▶ **TÂCHE À RÉALISER**
Renvoyez tel quel le passage du texte sur "Bonne pensée du matin" qui va de "L'enjeu porte désormais" jusqu'à "paru bien tarabiscotée.".

▶ **TEXTE FOURNI**
%%

Reprenons le poème "Bonne pensée du matin", il est donc conçu sur le modèle d'une "chanson à boire", ce qui doit un peu dégrossir le discours métaphysique sur la valeur spirituelle subversive de la boisson. Certes, les rimbaldiens peuvent répliquer que ce n'est pas si simple, qu'il faut se poser la question de l'ironie du dernier quatrain, se demander si Rimbaud considère avec amertume que cette ivresse est un piège, etc. Certes, on peut se poser des questions sur le second degré, ou sur les ambivalences ou sinon ambiguïtés du poème, mais, à un moment donné, il faut aussi savoir ce qu'on veut. On a un horizon de compréhension, on ne va pas lui tourner le dos en présupposant que le mérite est de faire une explication compliquée.
Il faut en tant que chercheur se confronter à la poésie populaire qui parle des bienfaits de l'eau-de-vie. Il est fait état d'un "roi de Babylone", mais il faut trouver des sources. Evidemment que c'est un cliché de comparer Paris à Babylone, mais dans le cas de ce poème précis on ne s'attend pas à une référence de la littérature protestante anticatholique qui assimile Rome et Paris à Babylone, on doit avoir des trucs plus intéressants à creuser. La forme verbale "Rira sous de faux cieux" sent le cliché, ce qu'elle devient d'évidence dans la variante de "Alchimie du verbe" : "Peindra..."
Dans ses Poésies, Corneille, dont je rappelle en passant qu'il emploie comme Théophile de Viau, le verbe "incaguer" : "Nous incaguerons les beautés, [...]" ("A Monsieur D. L. T." en 1631), use aussi de vers tel que celui-ci : "Où la nature a peint[.]" Et il y a d'autres vers de la sorte à rechercher, mais en clair l'emploi métaphorique de "peindre" vient de loin. Les "lambris précieux" sont aussi de l'ordre du cliché, il est question de "lambris d'or" dans "Le Forgeron" ce qui fait plus nettement image solaire. Et "désert de mousse" qui passe au pluriel "déserts de mousse" suppose d'évidence une reprise, puisque Rimbaud accuse le coup en avouant qu'il ne doit pas écrire le mot au singulier, mais au pluriel : c'est l'indice qu'il ne crée pas l'idée lui-même. L'expression : "l'âme est en couronne" pose une difficulté d'analyse grammaticale, mais en idée on arrive à suivre de quoi il est question. Mais, bref, il faut chercher du côté des vers de chanson pour mieux cerner la manière d'écrire de Rimbaud dans "Bonne pensée du matin".
L'enjeu porte désormais sur le vers : "Vers le soleil des Hespérides".
Comme il est question de l'aube dans le premier quatrain du poème, on a d'abord supposé que "Vers le soleil des Hespérides" désignait l'est, puisque nous sommes à l'aube, sauf que le jardin des Hespérides est considéré comme tout à l'ouest. Puis, on a dit que comme les Hespérides sont à l'ouest, le "soleil des Hespérides" désigne un autre soleil à l'ouest par opposition à l'aube du poème. Cela s'accorderait avec l'idée de "faux cieux" et de "lambris précieux", mais la démarche interprétative m'a toujours paru bien tarabiscotée.

%%

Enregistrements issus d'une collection
%%

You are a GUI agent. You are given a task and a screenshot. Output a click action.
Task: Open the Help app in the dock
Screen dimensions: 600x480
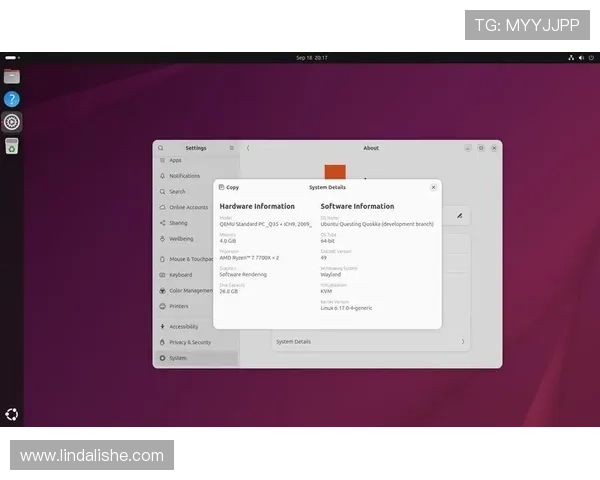tap(12, 99)
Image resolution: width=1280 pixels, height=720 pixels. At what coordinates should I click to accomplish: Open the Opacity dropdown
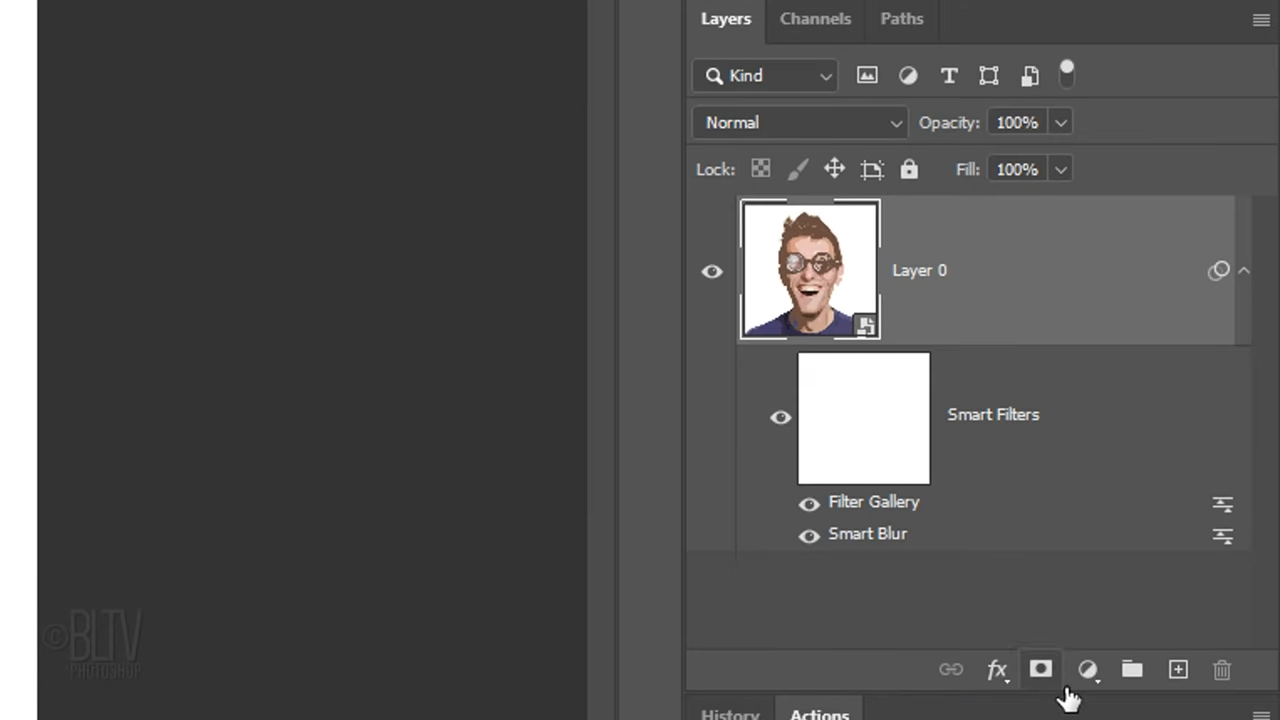[x=1059, y=122]
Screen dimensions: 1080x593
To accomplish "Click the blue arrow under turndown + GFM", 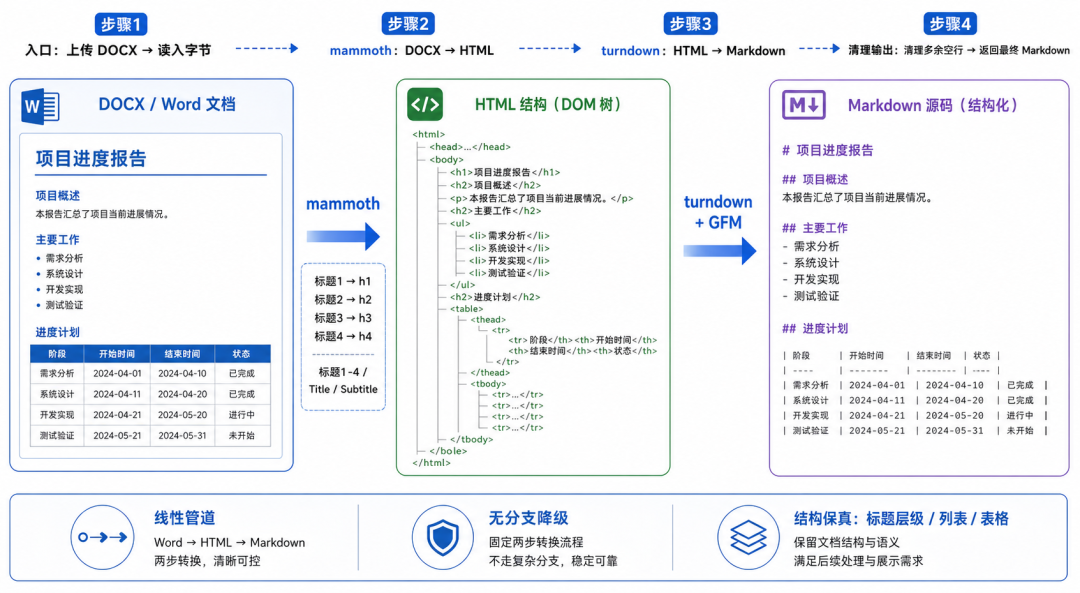I will coord(720,251).
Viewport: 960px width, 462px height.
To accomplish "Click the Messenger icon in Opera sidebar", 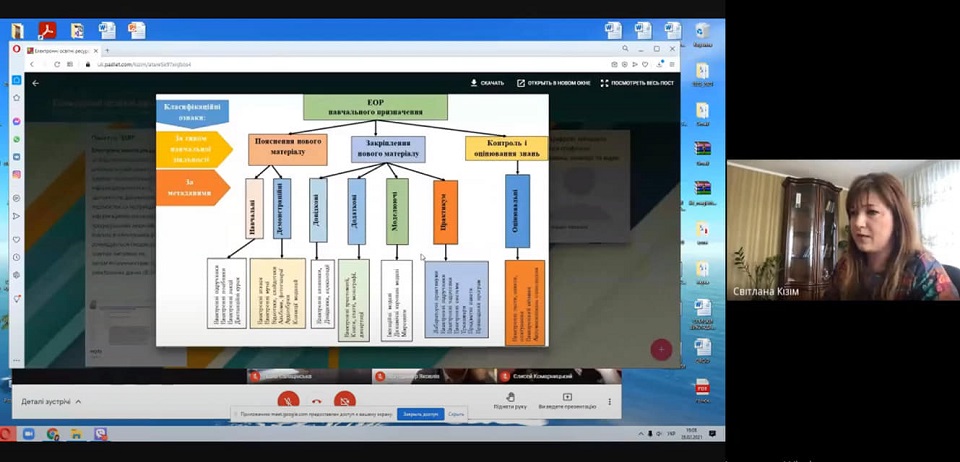I will 17,121.
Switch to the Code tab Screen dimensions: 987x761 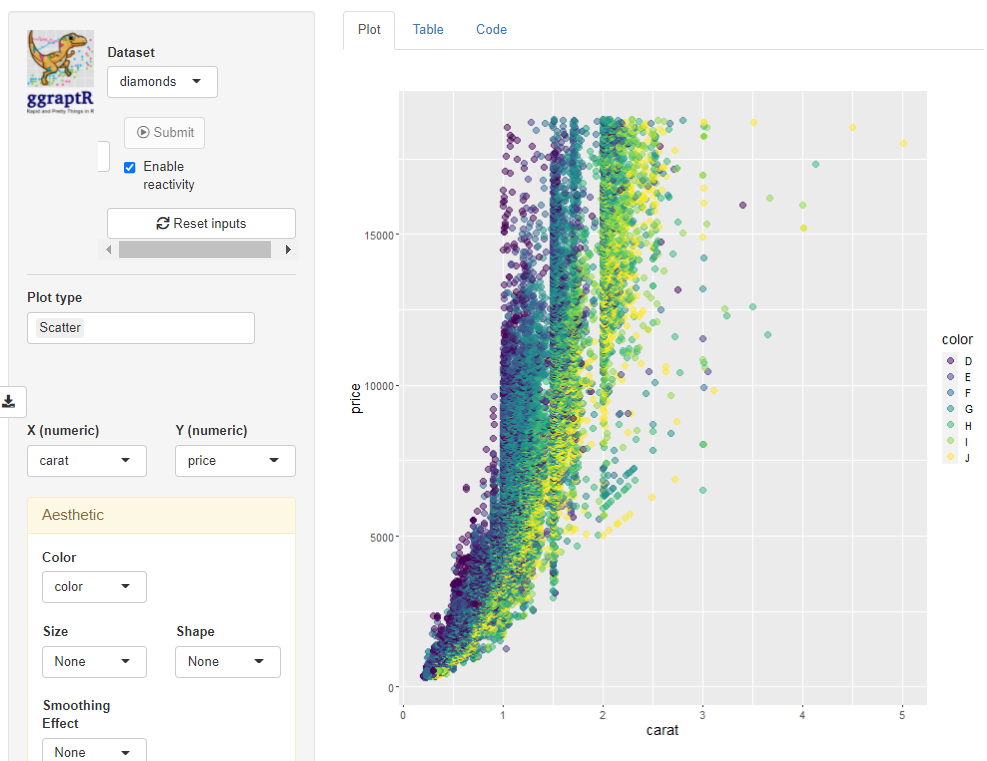click(491, 30)
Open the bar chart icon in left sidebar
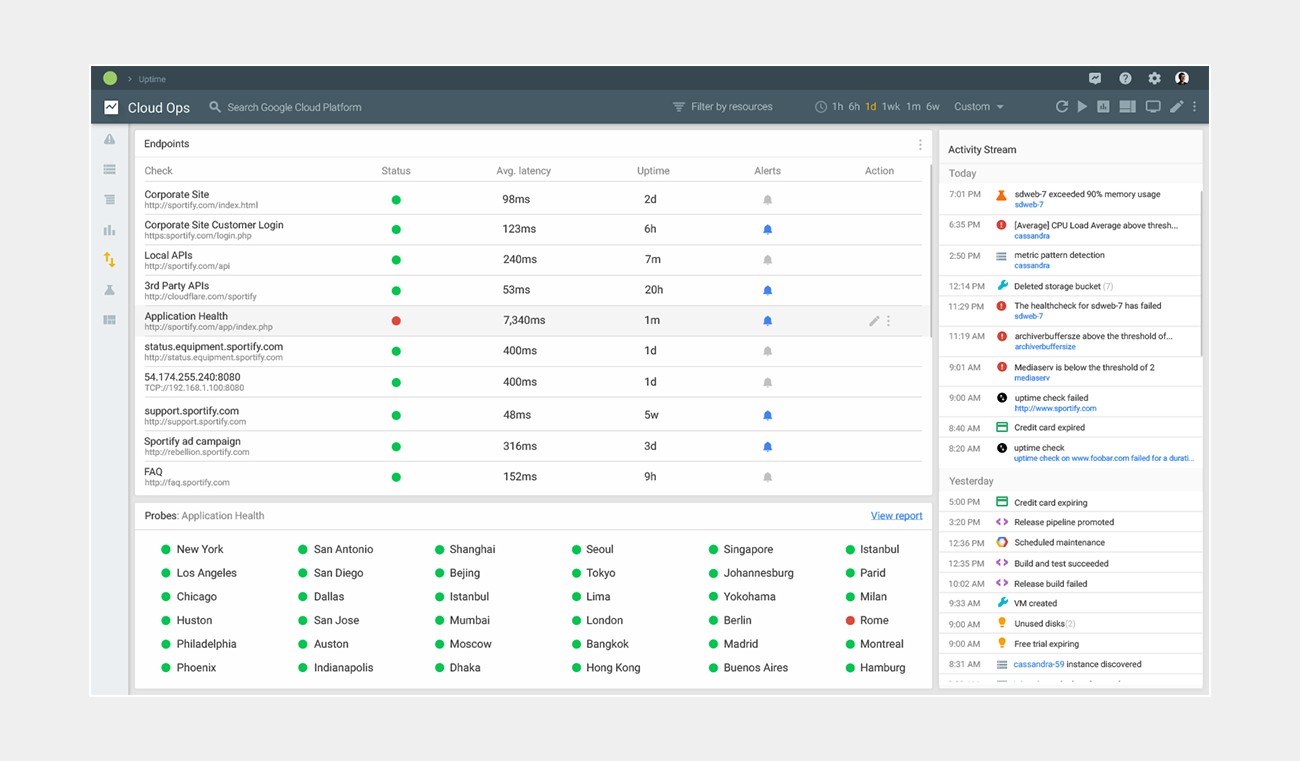This screenshot has width=1300, height=761. tap(110, 230)
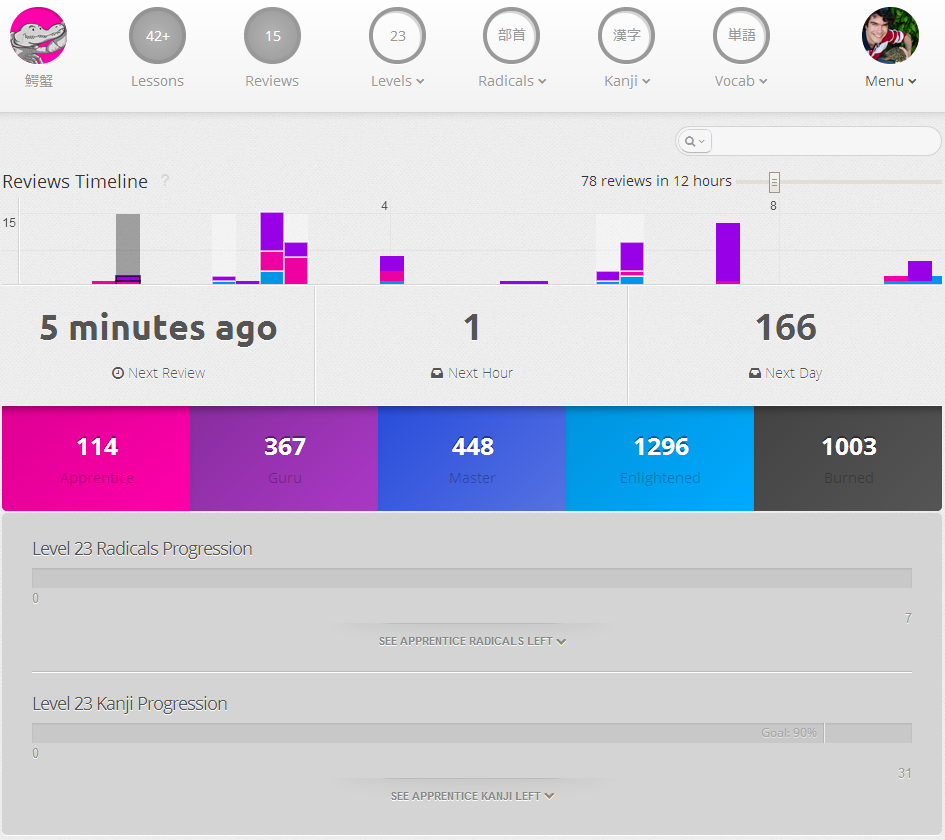Click the tall purple timeline bar before 8
Viewport: 945px width, 840px height.
[728, 253]
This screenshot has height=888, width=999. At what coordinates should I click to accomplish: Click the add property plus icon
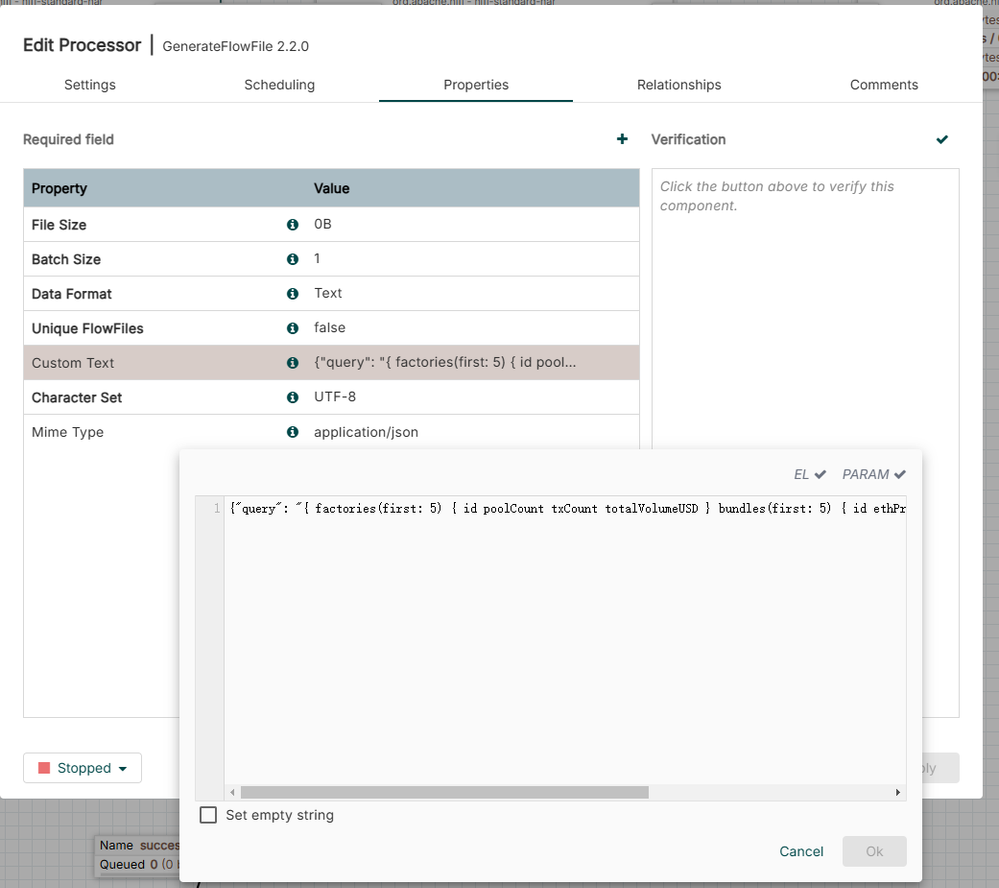click(622, 139)
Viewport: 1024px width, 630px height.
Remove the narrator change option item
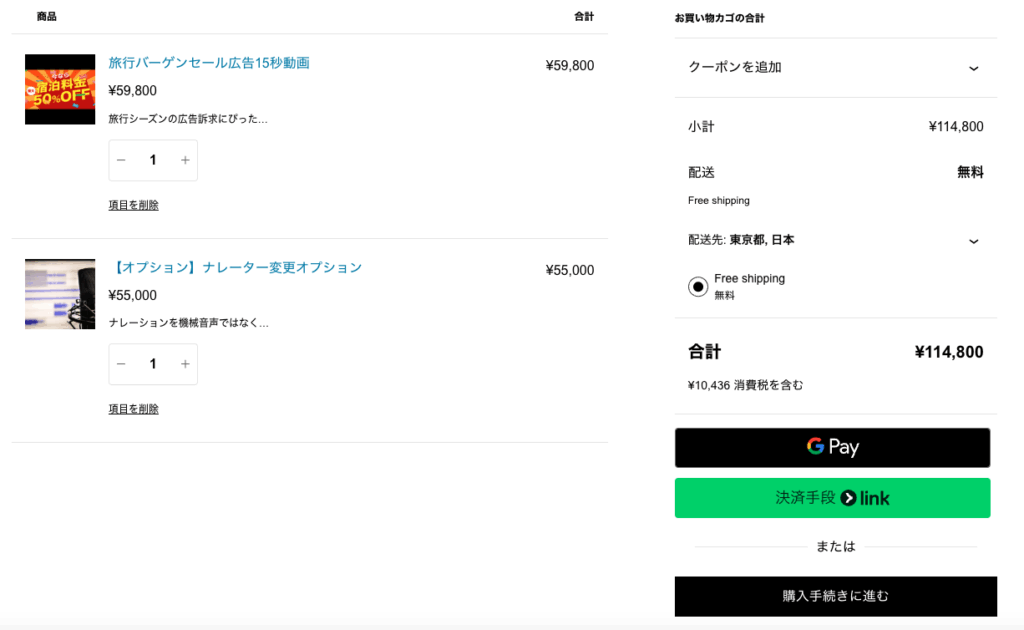(133, 409)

%%

▶ **RÉPONSE ATTENDUE**
L'enjeu porte désormais sur le vers : "Vers le soleil des Hespérides".
Comme il est question de l'aube dans le premier quatrain du poème, on a d'abord supposé que "Vers le soleil des Hespérides" désignait l'est, puisque nous sommes à l'aube, sauf que le jardin des Hespérides est considéré comme tout à l'ouest. Puis, on a dit que comme les Hespérides sont à l'ouest, le "soleil des Hespérides" désigne un autre soleil à l'ouest par opposition à l'aube du poème. Cela s'accorderait avec l'idée de "faux cieux" et de "lambris précieux", mais la démarche interprétative m'a toujours paru bien tarabiscotée.